How about why is it parsed in kernel space at all? I didn't see that listed.

Why didn't you have a mechanism to catch faulty updates at runtime and flag them so that you'd be able to survive the next boot? Mark somewhere on the FS "I'm loading #19583". If you boot up and find that, it means you failed, so skip it next boot. Succeed? Remove the mark. Tada. Resiliency.

Why are you even doing this stuff yourself? There are Microsoft APIs for a bunch of this stuff that would have helped reduce risk. Oh, because your code is deployed on XP and up and you don't want to have 2 or 3 versions? That went well didn't it. I bet if you were using those you wouldn't have crashed the kernel space.

Do you fuzz? We know you don't. You broke Windows. You broke Macs. You broke Linux. You keep doing this. You're not good at being resilient. You had to face-plant in front of the entire world before you decided to do something. I didn't see fuzzing mentioned.

Those mitigations you propose are not enough. They'll help, but you're still vulnerable. You're supposed to be a _security company_, I'd expect a better list of how to secure software from a security company.
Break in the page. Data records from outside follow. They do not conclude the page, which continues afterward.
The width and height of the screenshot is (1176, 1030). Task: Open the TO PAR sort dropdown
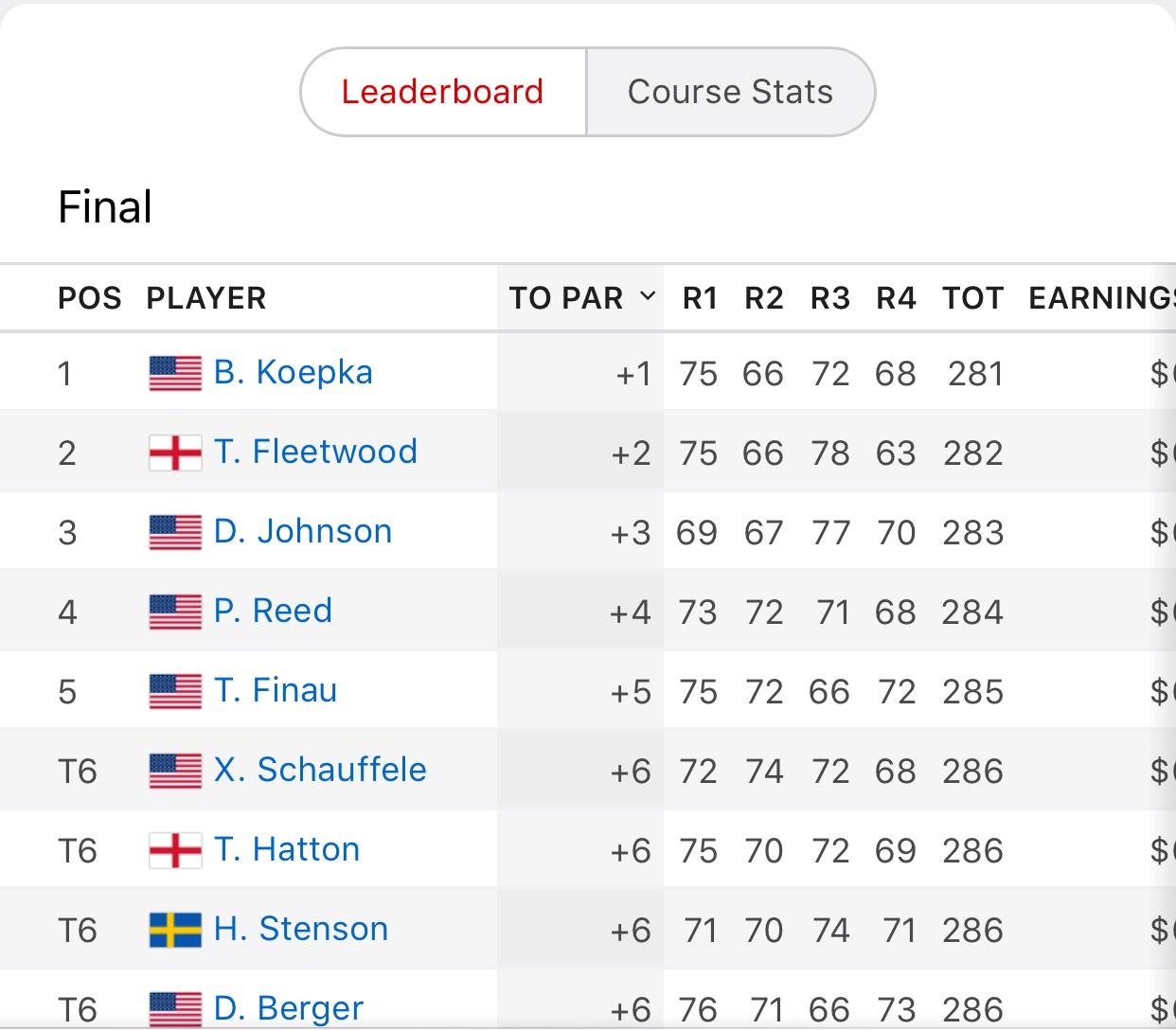649,296
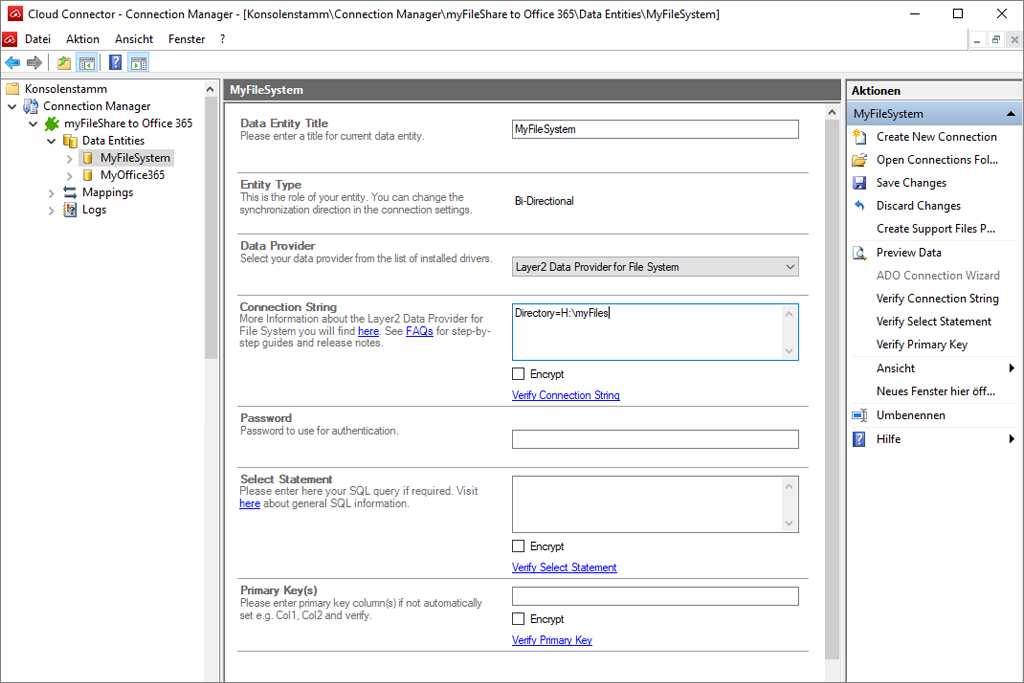Click the Verify Connection String link below Encrypt

click(x=566, y=395)
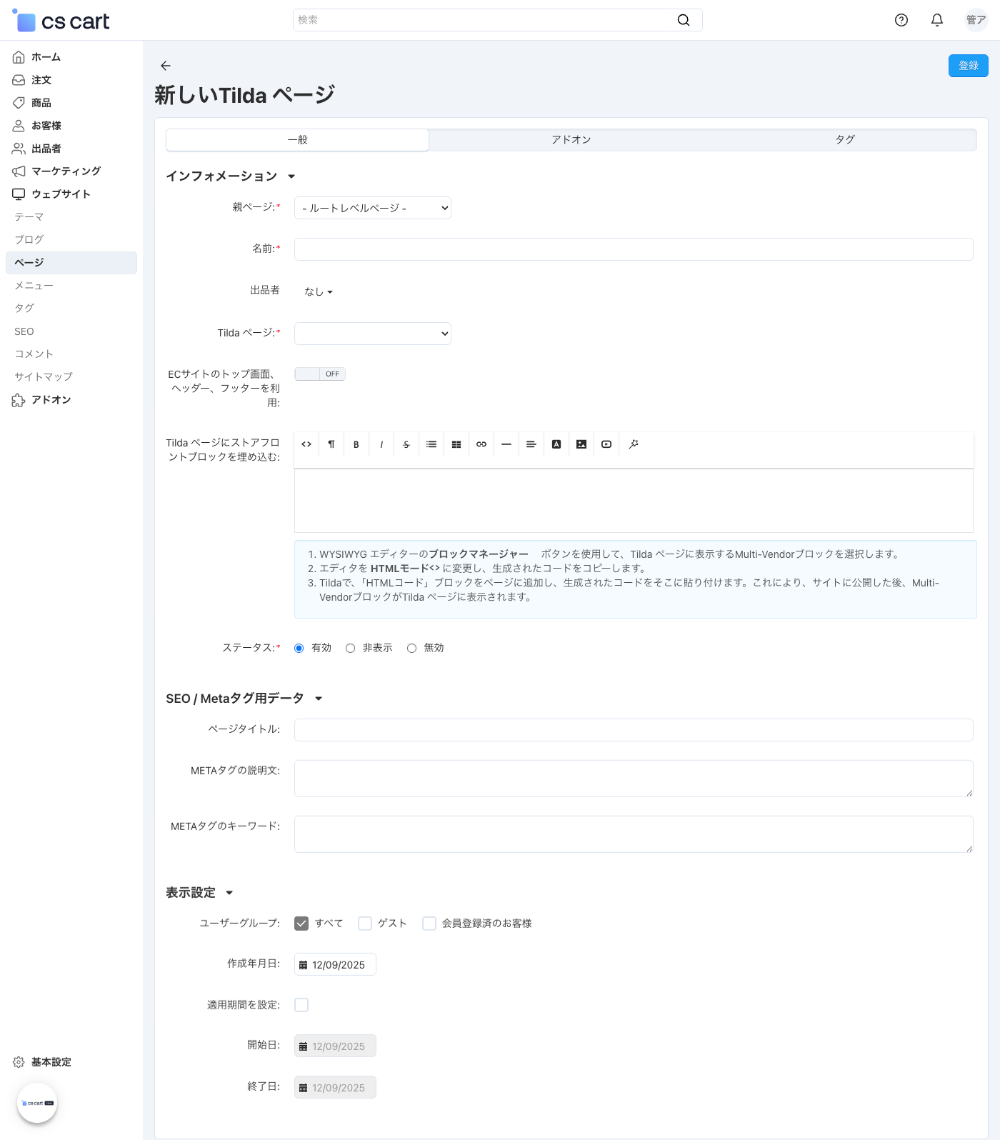Insert an image in the editor

(x=581, y=444)
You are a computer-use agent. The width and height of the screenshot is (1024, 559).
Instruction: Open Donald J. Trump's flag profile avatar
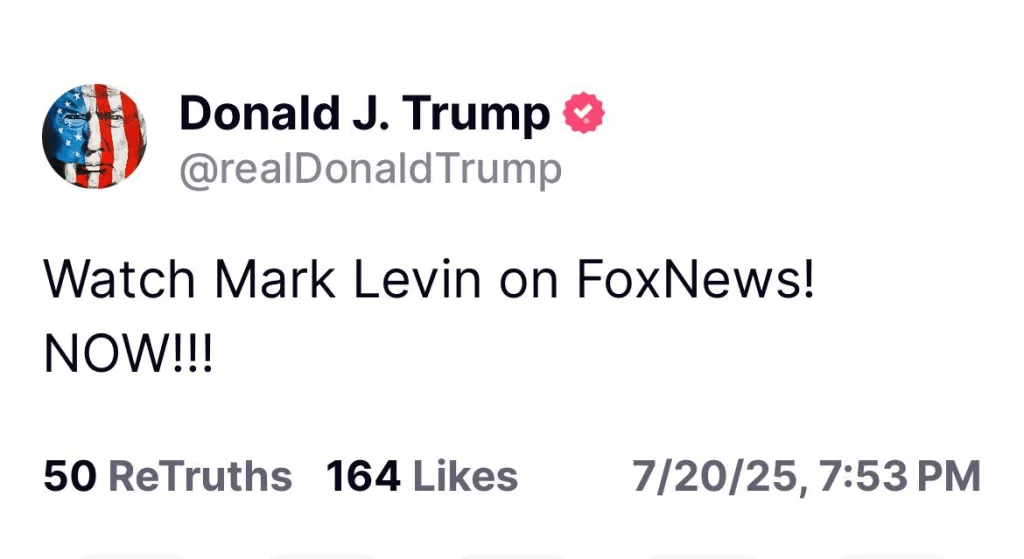click(95, 136)
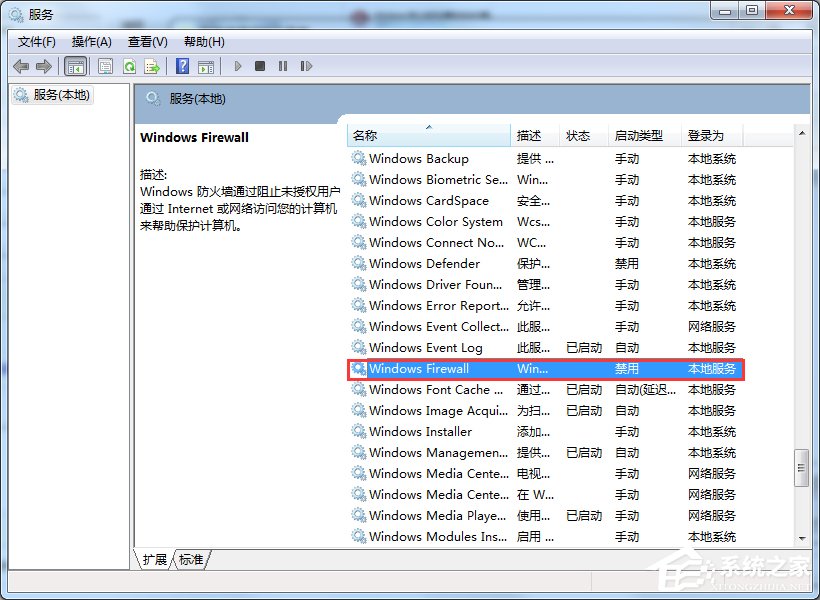Switch to the 扩展 tab

pyautogui.click(x=154, y=560)
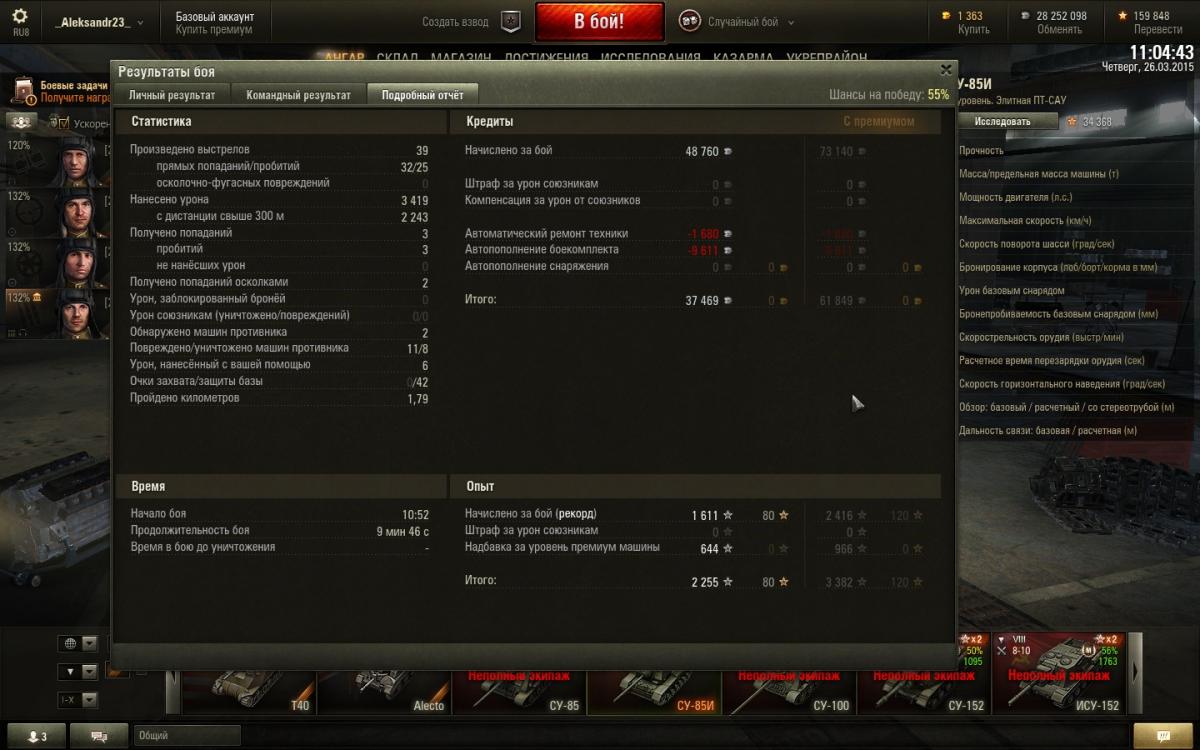The image size is (1200, 750).
Task: Open the vehicle tier I-X filter dropdown
Action: pyautogui.click(x=78, y=699)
By all means, use Rust or Swift or (insert other memory safe language) if you want. That's smart. But if their existing kernel module had no UB and buffer overruns, it would still be doing things a kernel module shouldn't. The language involved is just a very tiny part.

jiggawatts · on Aug 8, 2024

> ...it means you failed, so skip it next boot. Succeed? Remove the mark. Tada. Resiliency.

Better yet, it's high time that PCs booted like (some) mobile phones do: there's two copies of the OS. The running copy is read-only. The other copy can only be replaced with a monolithic "image" that has is validated with a HS256-based digitally signed Merkle hash. Either the entire image is bit-for-bit valid, or it is rejected.

If booting to the new image fails twice, automatically roll back to the previous known-good image.

This isn't "hard", it isn't even that much work. Heck, Windows can already boot from WIM images and VHDX disk images! The code is already in there, it just needs to be turned on.

MBCook · on Aug 8, 2024

This wasn’t an OS problem though, so that wouldn’t have helped. It was the data their module loaded which they change constantly. That would make it a very bad fit for a sealed system partition.

Also I believe Apple Silicon Macs do what you suggest, at least in part. I don’t know if they can fall back after an upgrade failure but everything is validated and signed and tamper proof.

jiggawatts · on Aug 8, 2024

It was a kernel-mode code issue however. The same design could be applied: customisations get put into duplicated read-only overlay images. Any boot issue automatically triggers a rollback, and a manual option is provided to roll back to the vanilla base image as well in the troubleshooting boot menu.

aeyes · on Aug 8, 2024

> Oh, because your code is deployed on XP and up

Not even, it only runs on 7 / 2008 Server and up.